Тимофей Ильич молча вышел. Остальные дни до приезда Сергея он ни с кем не разговаривал. Утром уходил на огород, приходил затемно, молча ужинал и только один раз сказал, как бы сам себе:
— Подождем Сергея. Должен же он скоро явиться.
…Анфиса сбивчиво рассказала брату обо всем, что произошло в доме, и, повеселевшая, вошла вместе с Сергеем в хату. Ниловна на пороге прижалась к сыну и тайком, чтобы не заметил Тимофей Ильич, всплакнула.
— А вот и Сергей, — сказал Тимофей Ильич. — Подоспел как раз к вечере.
Сели ужинать. Сергей ел молча, ждал, что скажет отец.
— Что молчишь? — спросил Тимофей Ильич, когда на стол были поданы вареники с вишнями. — Сказывай, где ездил, что видел?
— Эге, батя! Был я далеко. И в Пятигорске и в Ставрополе. И все сделал. Наш план утвердили.
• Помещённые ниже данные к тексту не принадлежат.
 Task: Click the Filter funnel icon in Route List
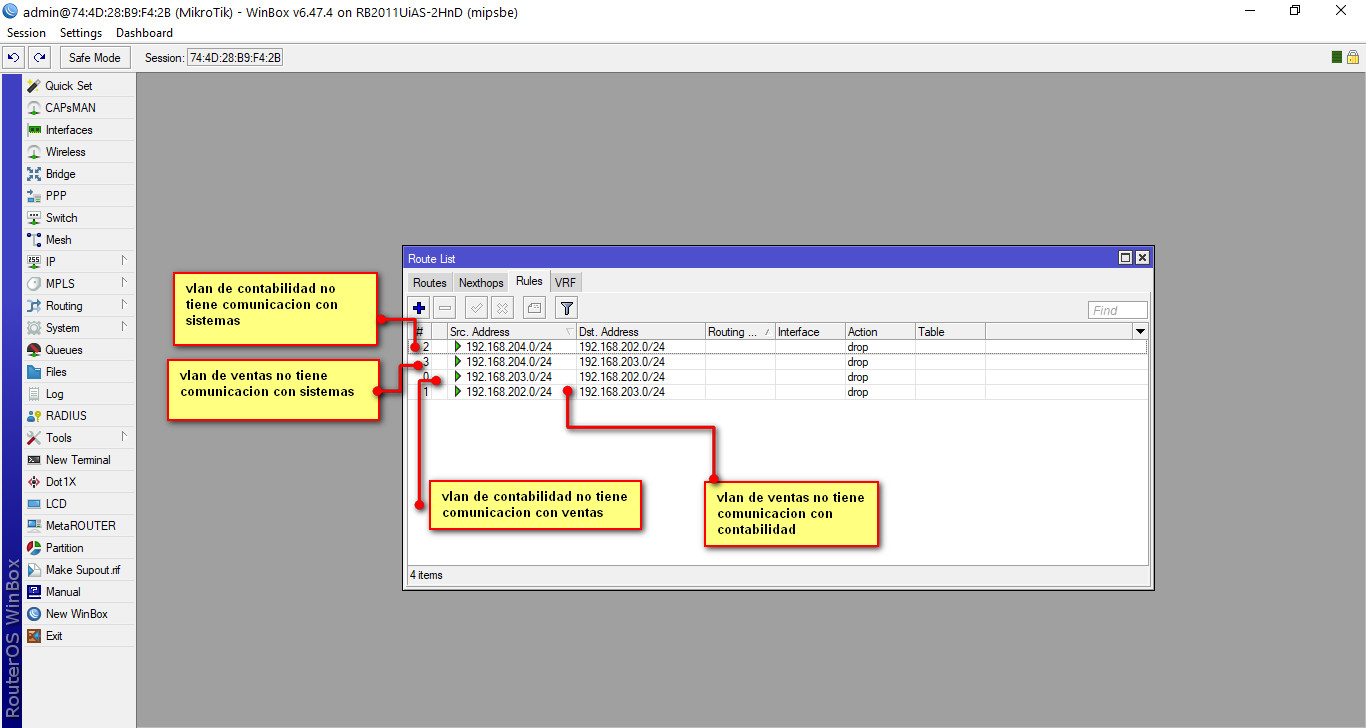pos(566,308)
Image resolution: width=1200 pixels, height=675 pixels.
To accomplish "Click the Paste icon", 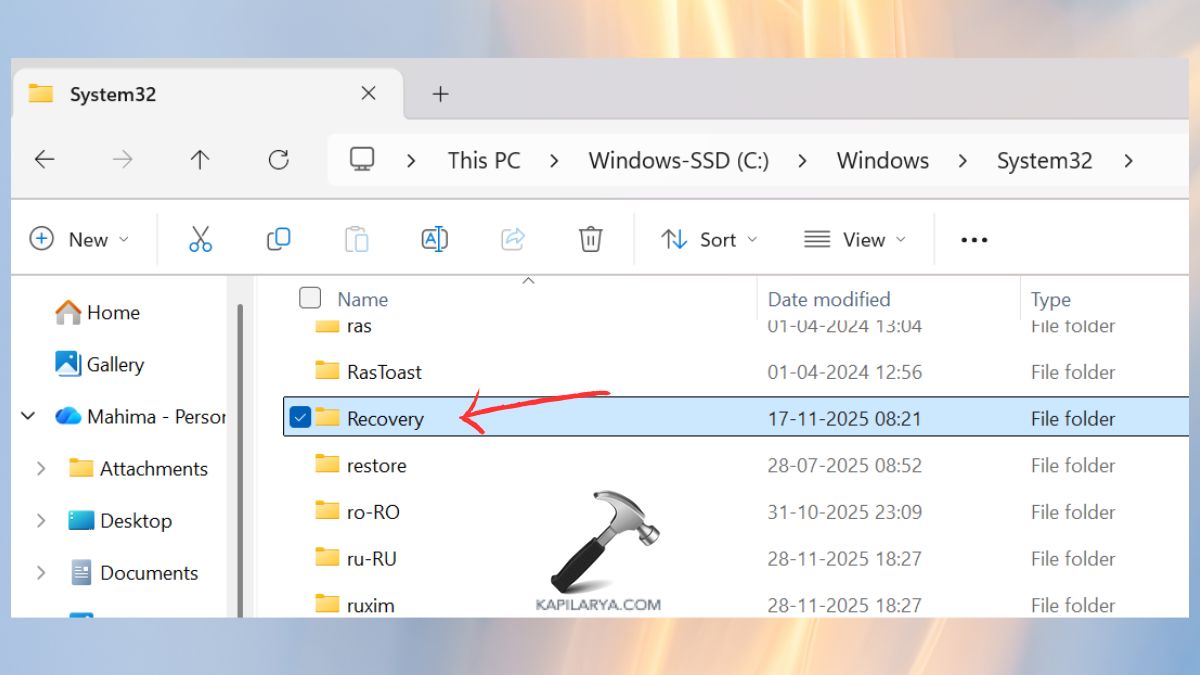I will click(356, 239).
У депутата был.
Тимофей Ильич усмехнулся и погладил усы.
— Говоришь, у депутата был? — нарочно переспросил он. — Да ты такой — во все дырки пролезешь и своего добьешься. — Он посмотрел на Анфису. — А сестра тоже с тебя пример берет.
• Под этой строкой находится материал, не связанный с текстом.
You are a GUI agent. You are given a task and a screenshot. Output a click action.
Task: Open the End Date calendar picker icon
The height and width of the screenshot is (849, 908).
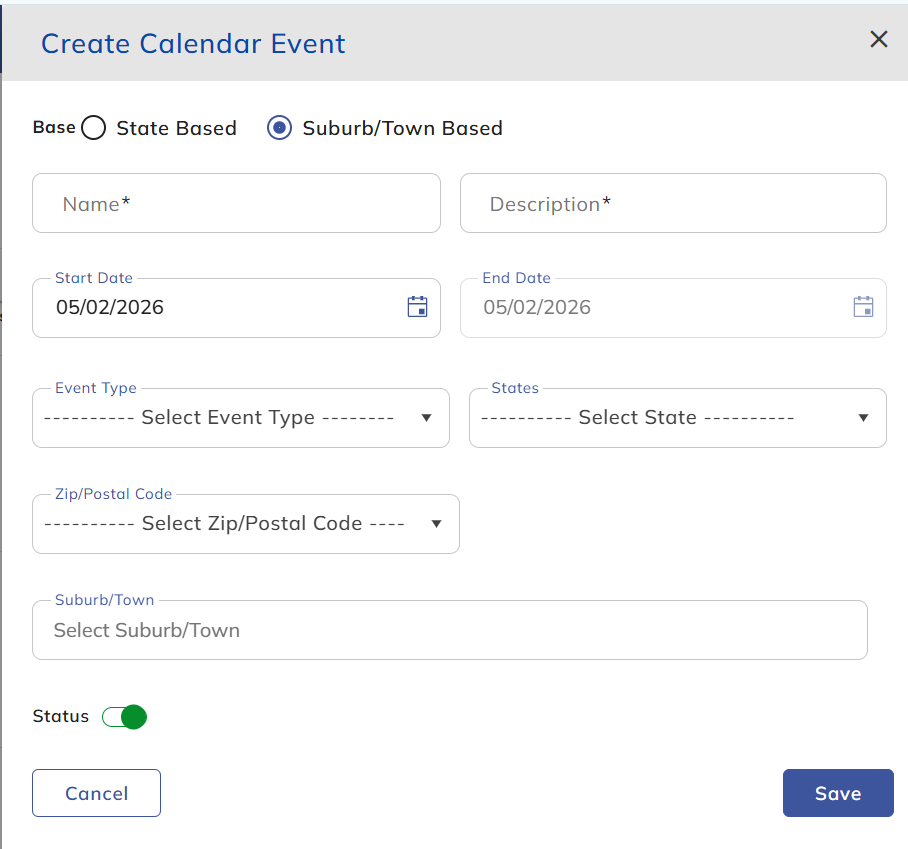[x=863, y=307]
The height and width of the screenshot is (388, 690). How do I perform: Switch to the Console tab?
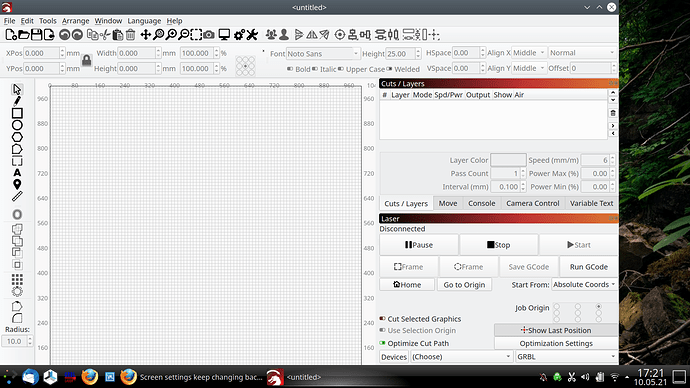click(x=481, y=203)
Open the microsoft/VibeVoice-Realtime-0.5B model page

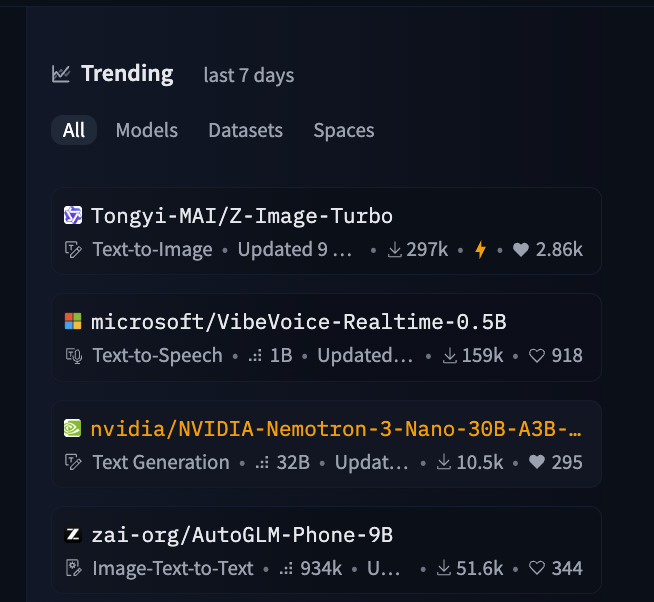pos(298,321)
— И хорошо, — сказал Сергей, доставая из миски вареник.
— Оно, может, и хорошо, но не во всяком деле.
— Я, батя, знаю, на что вы намекаете.
— А если знаешь, так говори отцу, — думаешь ли ты жениться?
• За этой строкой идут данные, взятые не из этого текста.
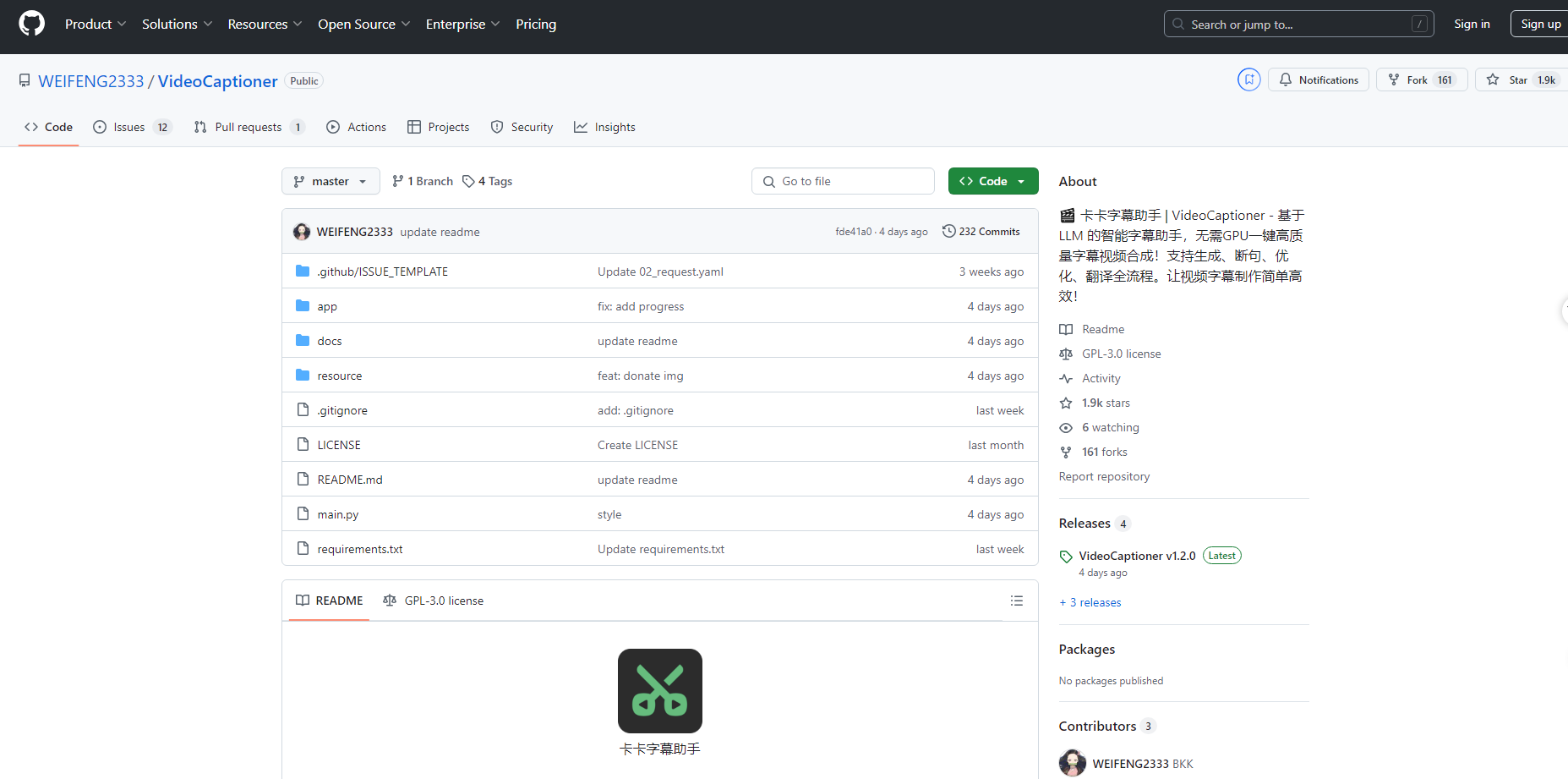The image size is (1568, 779).
Task: Click the blue bookmark icon near Notifications
Action: [1248, 80]
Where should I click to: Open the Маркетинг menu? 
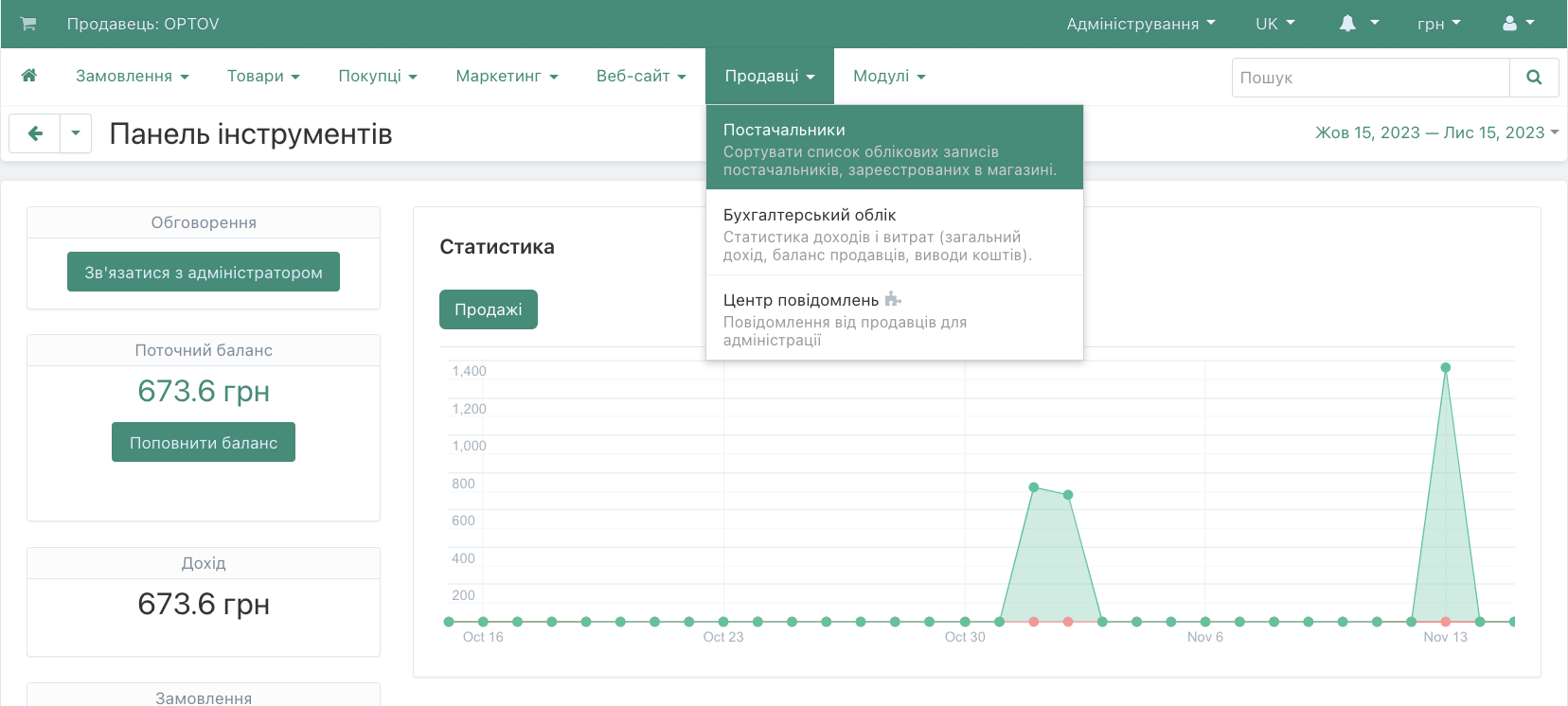click(507, 76)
— А как же! Думаю. А что такое?
— То самое. — Тимофей Ильич взглянул на Анфису, которая сидела опустив голову и ничего не ела. — Если думаешь, так поторапливайся и ослобоняй дорогу. А то младшая сестра обгонит.
— А я могу посторониться, — сказал Сергей, желая придать разговору шутливый характер. — Для своей сестренки я всегда дорогу уступлю. Правильно, Анфиса?
Анфиса не ответила, встала и молча вышла из хаты.
— Батя, и куда это годится, — сказал Сергей. — В нашем доме и такие старорежимные порядки? Девушку до слез довели, а из-за чего?
— Порядки в доме такие, как и были, а что не по душе мне твой дружок, так это совсем другая песня.
— Вам не по душе, а Анфисе по душе.
— А Анфиса моя дочка, — сердито перебил Тимофей Ильич — и, как отец, я не хочу, чтобы она каталась по белому свету…
— Погодите, батя, не горячитесь. — Сергей сел ближе к отцу, угостил его папиросой. — Семена я знаю лучше, чем вы. Четыре года я с ним жил в одном танке, а на войне люди как раз и узнают друг друга. Он был мне как родной брат, понимаете, и я буду рад, если мы с ним по-настоящему породнимся.
— То ж вы жили в танке, — угрюмо проговорил Тимофей Ильич. — В танке одно дело, а теперь другое. Скажи мне, куда он ее повезет? Наша жизнь ему не нравится. Потому я и не желаю. Должон я, как родитель, думать об ней. У нас, слава богу, окромя тебя и Анфисы, выросло еще восьмеро, и у всех есть, где жить.
— Тимофей, да ты послушай Сережу, — вмешалась в разговор Ниловна. — Пускай женятся, а мы им домишко построим, вот они никуда и не уедут. А то, может, и в зятьях останется. Сереженьку нам, по всему видно, возле себя не удержать.